Ulinka napisał 2010-09-19 20:22:28Dziennikarka
"Gościa Niedzielnego" zapytała minister, Radziszewską pełnomocnik rządu ds. równego traktowania, czy szkoła katolicka, która odmówi zatrudnienia zadeklarowanej lesbijce, może zostać pozwana do sądu. - Oczywiście nie! Szkoły katolickie czy wyznaniowe mogą się kierować własnymi wartościami i zasadami - odpowiedziała Elżbieta Radziszewska.
- To boli, że minister odpowiedzialna za tolerancję promuje nietolerancję. W dodatku w ogóle nie orientuje się w przepisach. Polski kodeks pracy i przepisy unijne zabraniają dyskryminacji ze względu na orientację seksualną. Na terenie Unii Europejskiej sądy niejednokrotnie brały stronę osób zwalnianych z pracy z powodu orientacji - twierdzi Robert Biedroń.
Minister złamała zasadę niedyskryminacji - mówi Elżbieta Czyż z Helsińskiej Fundacji Praw Człowieka. -
Czy też tak uważacie? Oczywiście, że nie.
Szkoła katolicka nie jest katolicka tylko z nazwy. (chociaż wiem, że Środo-wiska chciałby, żeby nazwy, definicje i pojęcia nie miały znaczenie i można było nimi dowolni żonglować.) Gdybym był rodzicem i posłałbym swoje dziecko do szkoły katolickiej - to m.in. po to, aby było nauczane i wychowywane w duchu katolickich wartości. Jak ktoś, kto swoim życiem otwarcie się im sprzeciwia, miałby moje dziecko tego nauczyć?

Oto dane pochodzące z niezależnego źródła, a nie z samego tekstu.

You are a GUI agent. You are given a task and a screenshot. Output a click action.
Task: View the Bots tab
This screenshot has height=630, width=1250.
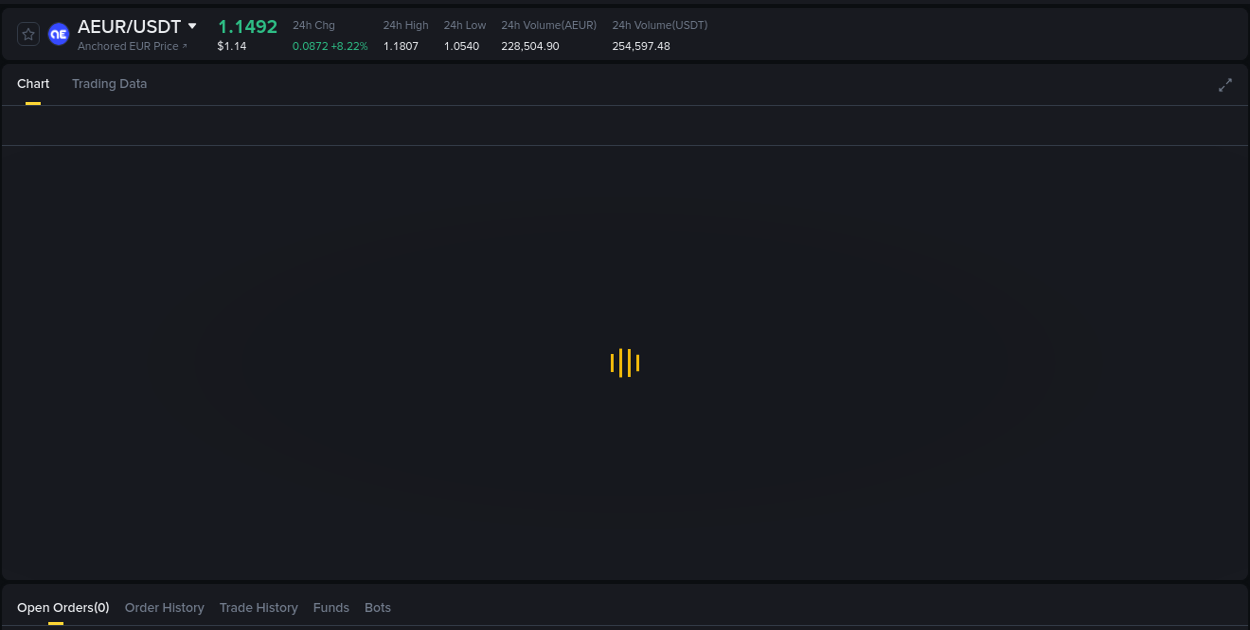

W zwykłej szkole - jeśli jest dobrym pedagogiem - ok. Ale w katolickiej, w dodatku jeśli jasno deklaruje swój homoseksualizm - sprawa jest jasna - nie. Dlaczego promowanie homo-wartości ma odbywać się kosztem wartości katolickich? Póki co, mamy jeszcze w Polsce wolność i jeśli coś zwie się katolickim, to może działać zgodnie ze swoją tożsamością (to w Polsce, bo w Wielkiej Brytanii na przykład, ośrodki adopcyjne katolickie zostały w większości zamknięte - w imię tolerancji i dobra dzieci).
Wg mnie aby nauczać w szkole katolickiej trzeba wyznawać katolickie wartości. Jeśli ktoś taki jest i spełnia wymogi formalne - może jak najbardziej tam uczyć, przed nikim się drogi nie zamyka.